A major motivation behind setting up the course seems to have been a general concern on the part of the Japanese that their cultural heritage, much of which today lies outside Japan, should be looked after properly. In order to do this it is felt that conservators and curators in the West need to have a better understanding and appreciation of the original cultural context of the works of art for which they are responsible. A lack of awareness has been blamed for inappropriate treatment of Japanese works of art in the West, including the removal of traditional mounts from paintings on paper and silk in order to frame them, as well as displaying objects in conditions unsympathetic to their original purpose and design.

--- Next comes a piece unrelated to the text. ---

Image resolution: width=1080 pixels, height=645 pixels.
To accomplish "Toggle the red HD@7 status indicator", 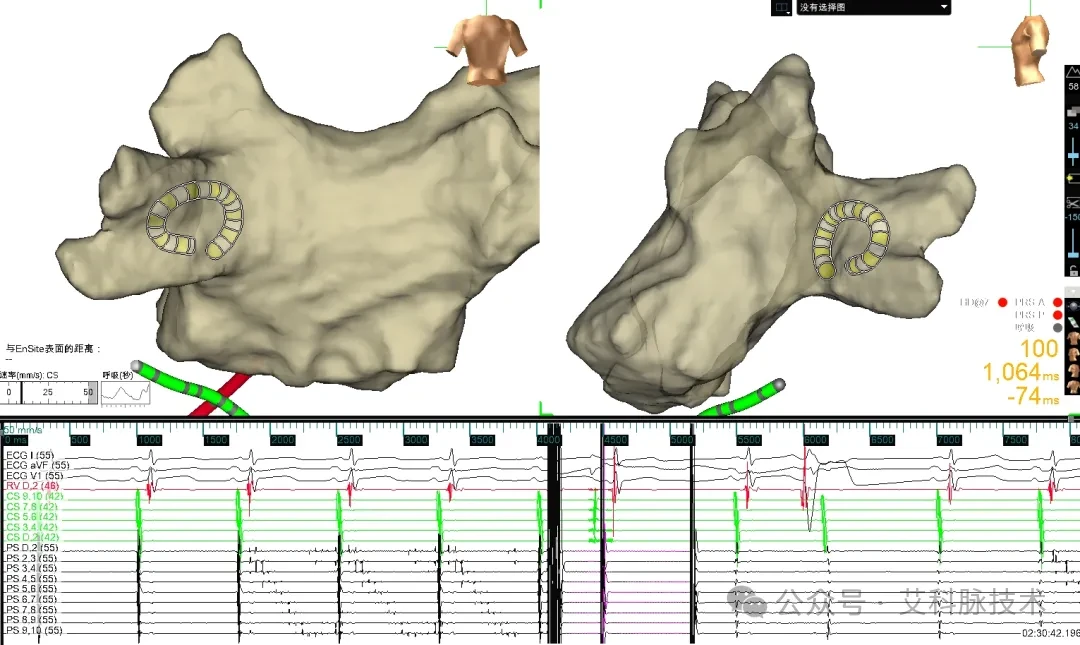I will pos(1003,303).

The course was funded by the Japanese Government and other cultural agencies and was hosted by two National museums in Kyoto and Tokyo. It may seem strange to us that a country in which the training of a mounter of hanging scrolls takes a minimum of 10 years, would sponsor a short course such as this one. I think there are a number of reasons for this; to introduce traditional skills, to instil an appreciation for the level of skill and experience required for high quality conservation work, and to give conservators from other countries a brief experience of working in Japan, a chance to make contacts and perhaps arrange to return to study for a longer time in the mounting studio.
There were many unanticipated bonuses on this trip; spending time among people who valued and respected conservation, in a country where the smaller industries that make the continuing high level of craftsmanship in scroll mounting possible, such as the making of brushes, knives, paper and storage boxes, are all supported by the national government and where the most respected craftsmen working with traditional materials and methods are designated Living National Treasures and are thus ensured government support. I was left with a lasting impression by visiting many of the Buddhist temples in Kyoto, where the tradition of creating beautiful surroundings for hundreds of years can still be experienced and where and active policy of preservation is evident. This continuity may help to give conservation in Japan its special dignity.
One of the most interesting aspects of the course was the presence of conservators from so many different countries, backgrounds, training, studios and institutions. Two afternoons were spent listening to participants' presentations of their work. It was heartening to see that many of us were attempting to overcome the same problems, while working in very different contexts. We all agreed that coming to Japan had given each of us a very different perspective from which to view our own work. I was left with a sense of how lucky I was to be working within the supportive environment that exists at the V&A.
I would like to acknowledge with gratitude the financial assistance given to me to attend this course by The Conservation Unit of the Museums & Galleries Commission and by the Training Section of the V&A.
1. International Centre for the Study of the Preservation and the Restoration of Cultural Property; part of UNESCO and described as an autonomous, scientific, inter-governmental organisation based in Rome.